シェリーはふとその考えが過ぎってしまった。スーウェンは白き神が手を出したために、今現在シェリーの元にはいるが、そうでなければ、どうであったのだろう。
そもそも人の出入りが規制されているシャーレン精霊王国で大胆に奴隷を作り上げる事を成して、バレたときにどうなるか考えなかったのだろうか。いや、エルフ共はユーフィアによる制裁と勇者ナオフミによる搾取によって、弱っているのは事実だろう。だから、大胆な行動に出ても問題ないと考えたのだろうか。
「いったい、どれほどのエルフ族の奴隷を抱えているのでしょうか。いっそのこと、エルフ族の出入りを禁じます?」
「それは教会側が黙っていないだろう」
クストが無理な事を言うなと、シェリーに釘を刺す。エルフ族は長年の大陸の支配により、各国に深く信仰を根付かせてしまったために、排除が難しい状態である。エルフ族だけを国に入れないようにすることは難しいだろう。
「じゃ、奴隷を入れないようにすればどうなんだ?」
今まで黙っていたグレイが口を出してきた。その言葉にユーフィアが両手を打ち鳴らす。
「それなら、判別可能です!実はアレは制御を行う為に特殊な電磁波を発生させているのですよ!」
制御。それは主に歯向かわないようにするためのものだ。
「しかし、国単位は難しいな。調べてみたんだが、今回問題を起こしたマルス帝国の者たちが国境近くの検問所を通った記録がないのだ。恐らくトーセイではなく、山脈越えをして入ってきたのだろう。山脈を越えられると近くの街によらない限り、検問は行われないからなぁ」
ユーフィアの奴隷であれば区別がつくという言葉に対し、クストは国の検問所でまかないきれない難しさを口にした。確かに国境はマルス帝国と接してはいるが、4千メル級の山々を越えなければならず、そこで入国の検問を行うことはできない。だから、辺境都市がその役割を担っているのだ。その辺境都市によらなければ、入国したという記録は残らない。
なので、山脈を越えてきたオルクスが入国したという記録は残っていない。オルクスはそのまま王都メイルーンまで突っ走って来たのだから。
「その辺りは、国で話し合って決めてください。今回のことを国王陛下に報告すると思いますが、まずは早急にマルス帝国の者がどれほど入り込んでいるか調べるように言っておいてください。かなり前から色々やっているようなので、第0師団を動かすのもいいかもしれません」
人と獣人とは行動も違えば考え方も違う。人族ばかりで構成された第0師団であれば、人がとる行動を予測することができるであろうと。
「ああ、それも問題だった。流石に第3師団の半分は引き抜きすぎだろう。第3師団長と第3副師団長がもめているらしい」
「普段、仕事がない師団なのでいいのでは?」
「いや、あるからな。色々アイツラも仕事がある」
シェリーは普段どのような事をしているのか伺い知れない第3師団、別名魔術師団を暇だと言ってはいるが、彼らも軍に所属しているため、仕事はある。獣人は魔力が少ないため、力技では解決できない物事を仕事として充てられているのだ。
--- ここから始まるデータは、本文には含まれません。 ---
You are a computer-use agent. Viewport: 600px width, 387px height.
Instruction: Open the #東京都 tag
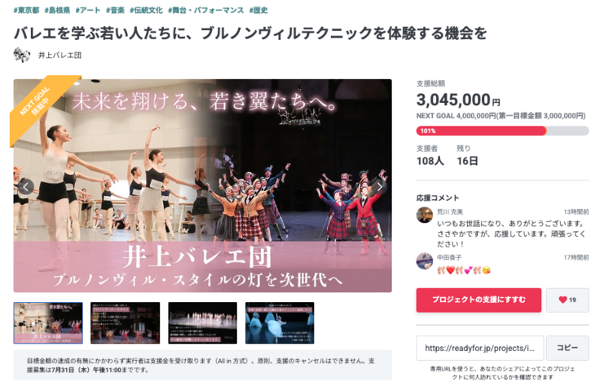[x=26, y=11]
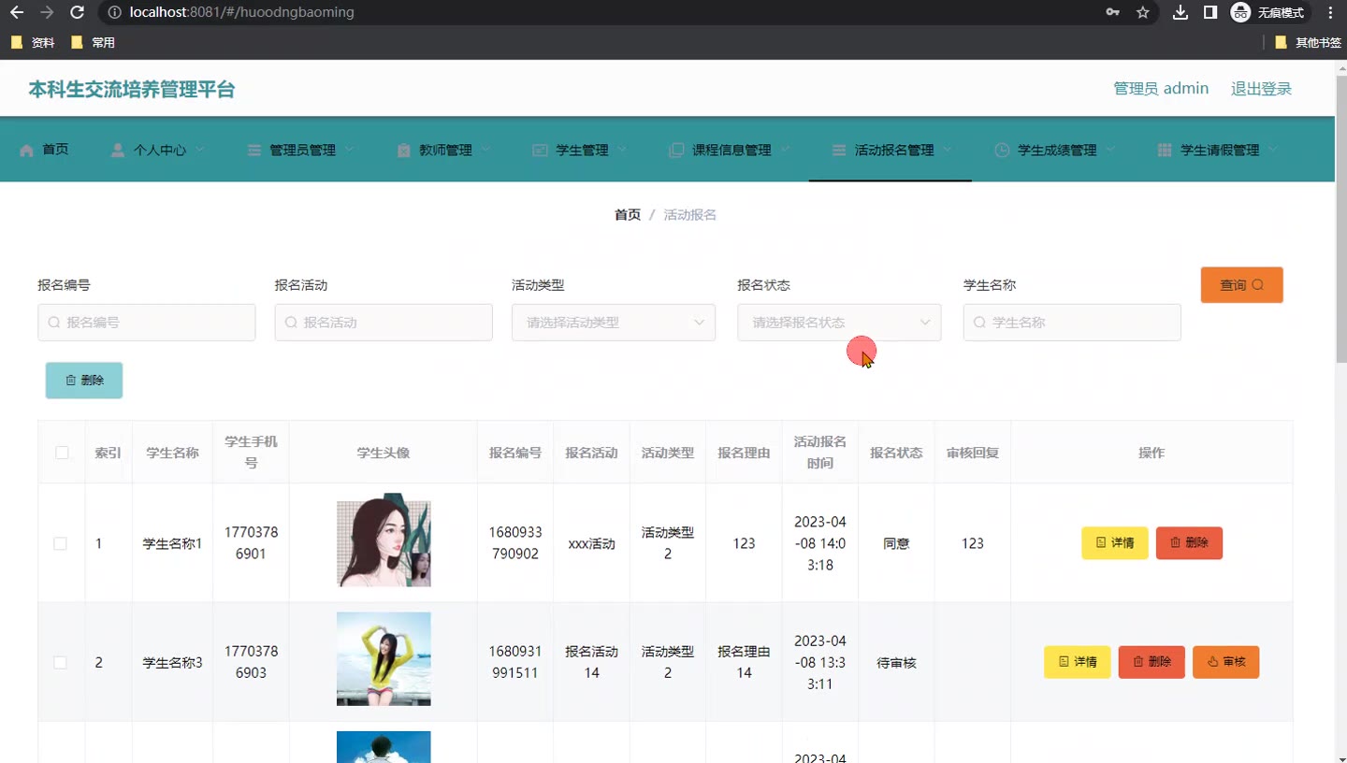This screenshot has height=763, width=1347.
Task: Click 审核 button for 学生名称3 row
Action: coord(1225,662)
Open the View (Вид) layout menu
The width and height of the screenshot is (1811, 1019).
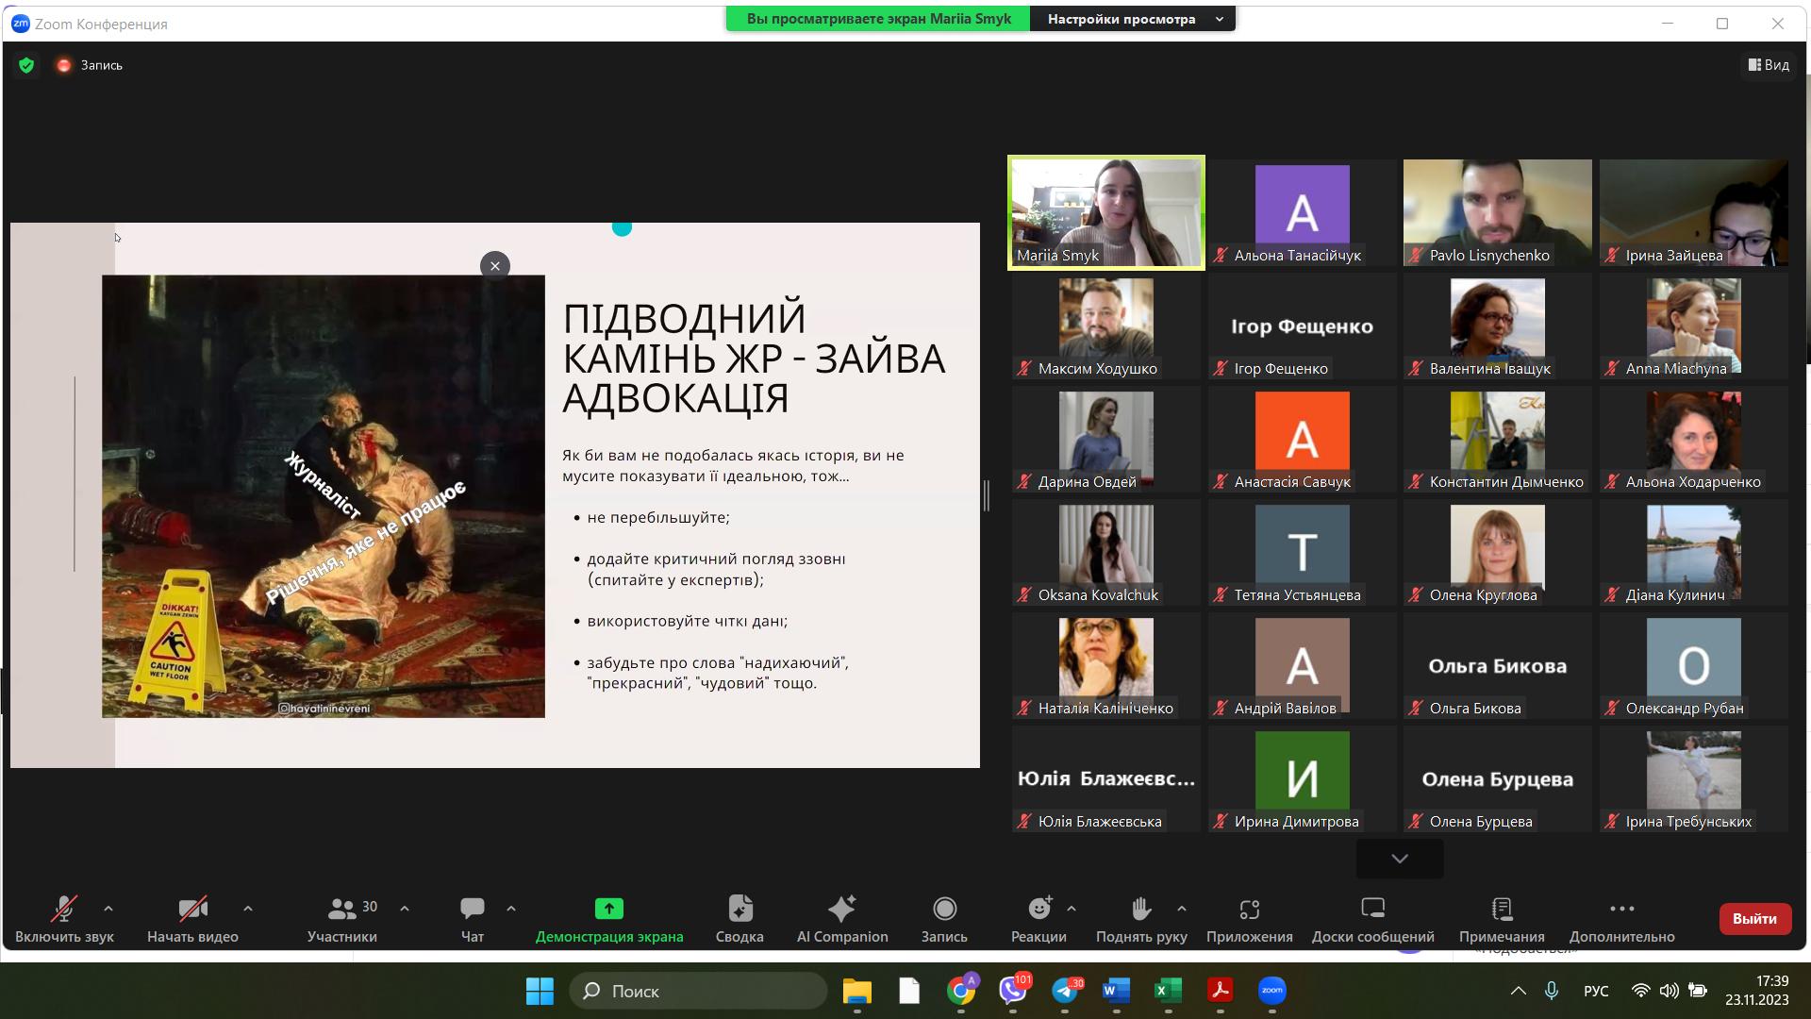(1769, 65)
「そうですか。でもどちらを優先させるべきか、師団長さんもわかっているのではないのですか?」
シェリーは通常の業務とこの突発的に起こった事件···いや、長期間に及ぶ帝国による実験台にされた事件のどちらが優先すべきことかわかっているだろうとクストに問う。
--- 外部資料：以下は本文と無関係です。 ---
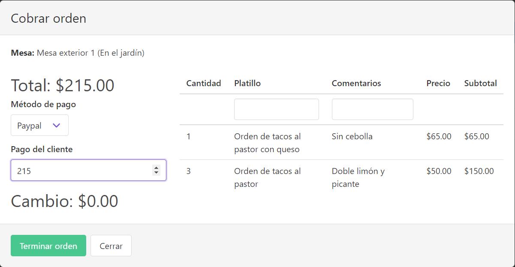The height and width of the screenshot is (267, 515).
Task: Sort by the Cantidad column header
Action: (204, 83)
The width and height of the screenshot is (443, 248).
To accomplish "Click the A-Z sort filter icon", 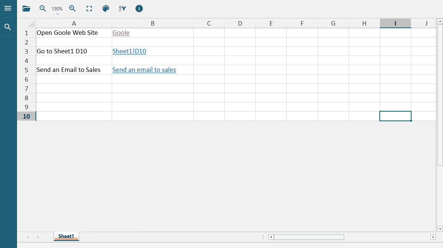I will point(123,9).
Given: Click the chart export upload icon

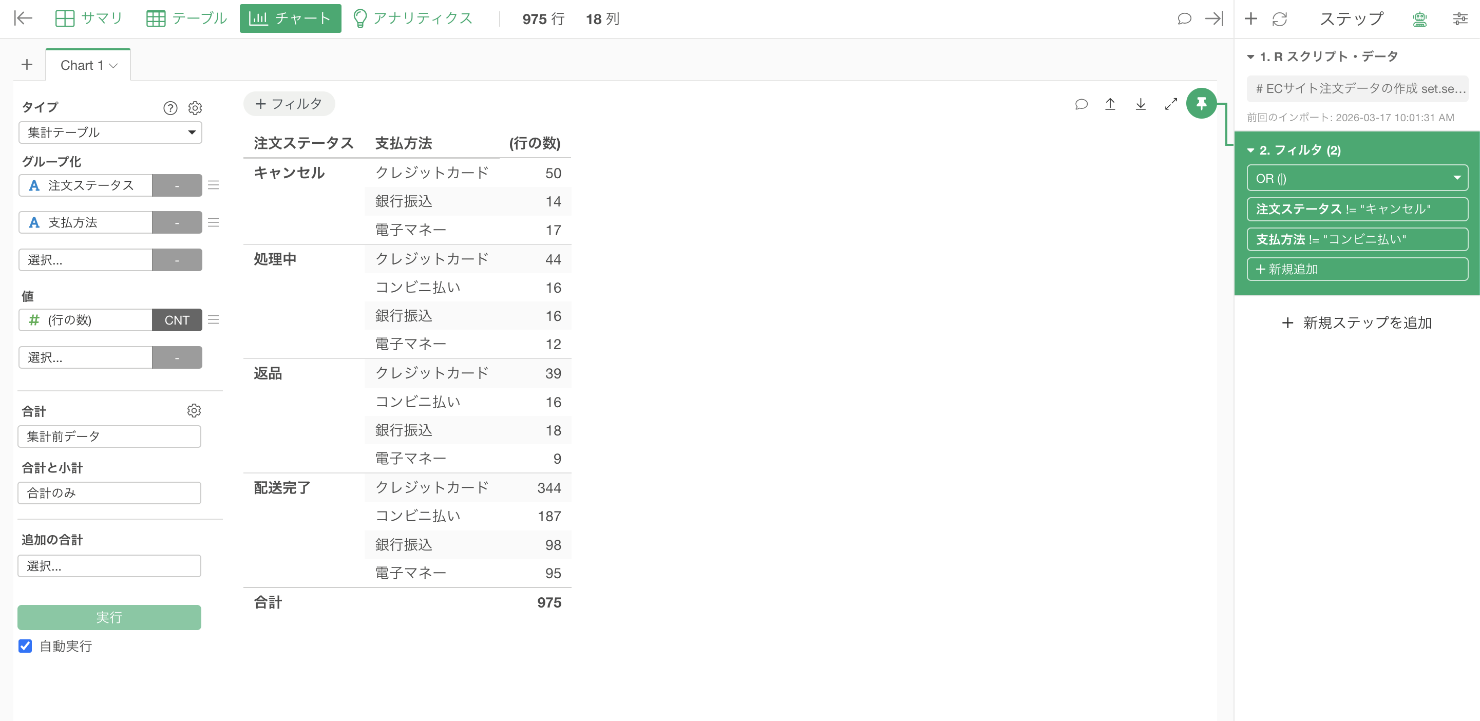Looking at the screenshot, I should [1110, 104].
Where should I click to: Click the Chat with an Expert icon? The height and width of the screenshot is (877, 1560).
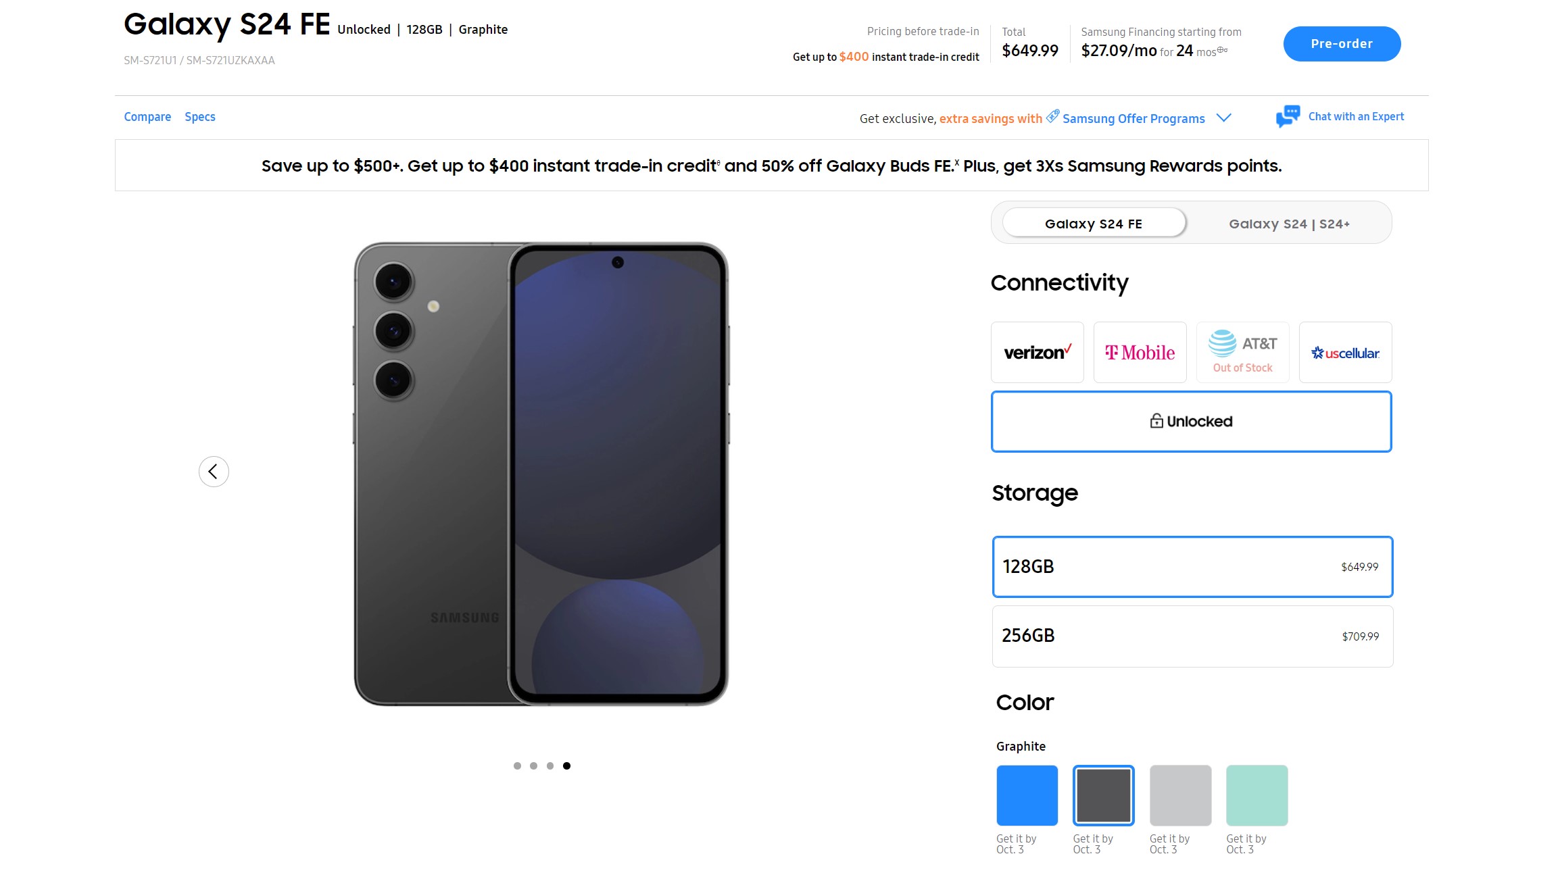click(x=1287, y=117)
「わかってはいるが、師団が違うから、俺が命令すことはできないからな」
この事で命令を下すことができるのはイーリスクロム国王陛下か統括師団長閣下ぐらいだろう。クストからイーリスクロムや統括師団長閣下から命令という言葉を引き出すには、承認というものが必要になり、議会を通す必要が出てくるだろう。
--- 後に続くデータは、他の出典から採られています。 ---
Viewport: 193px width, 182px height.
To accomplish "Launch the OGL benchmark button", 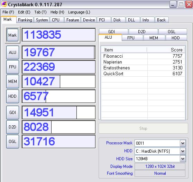I will 12,142.
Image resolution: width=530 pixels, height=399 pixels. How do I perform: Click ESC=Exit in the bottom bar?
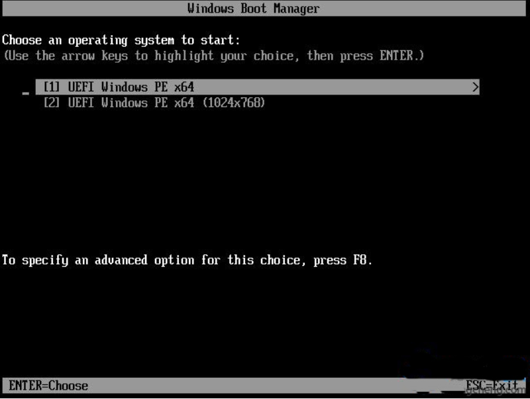point(492,385)
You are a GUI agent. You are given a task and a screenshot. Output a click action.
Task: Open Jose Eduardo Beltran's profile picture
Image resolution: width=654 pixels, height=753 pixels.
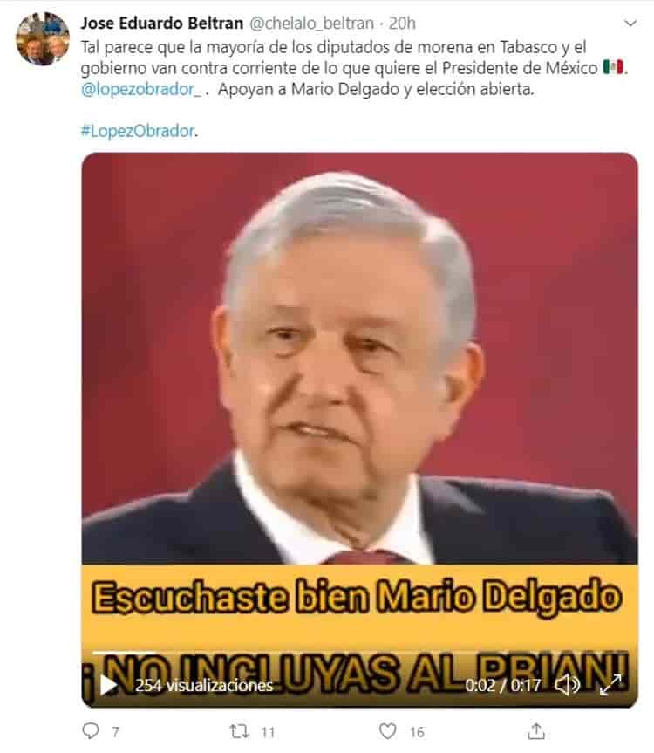click(x=43, y=39)
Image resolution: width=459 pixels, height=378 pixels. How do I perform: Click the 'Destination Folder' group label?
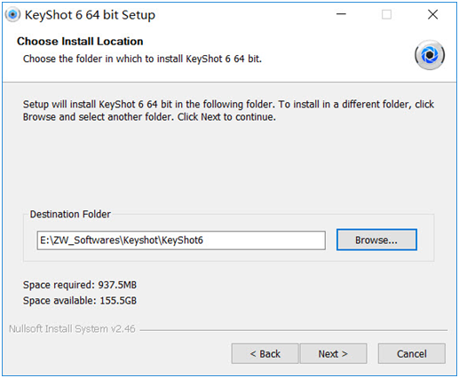(x=70, y=214)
だから、イーリスクロムは勅命としてシェリーに第0師団の人選をませたのだ。議会を通すと時間がかかるのが、わかりきったことだからだ。
シェリーの後ろに勇者ナオフミがいることがわかれば、文句を言うものもいないだろうと、姑息な考えがイーリスクロムの中にあったことは、シェリーのあずかり知らぬことだった。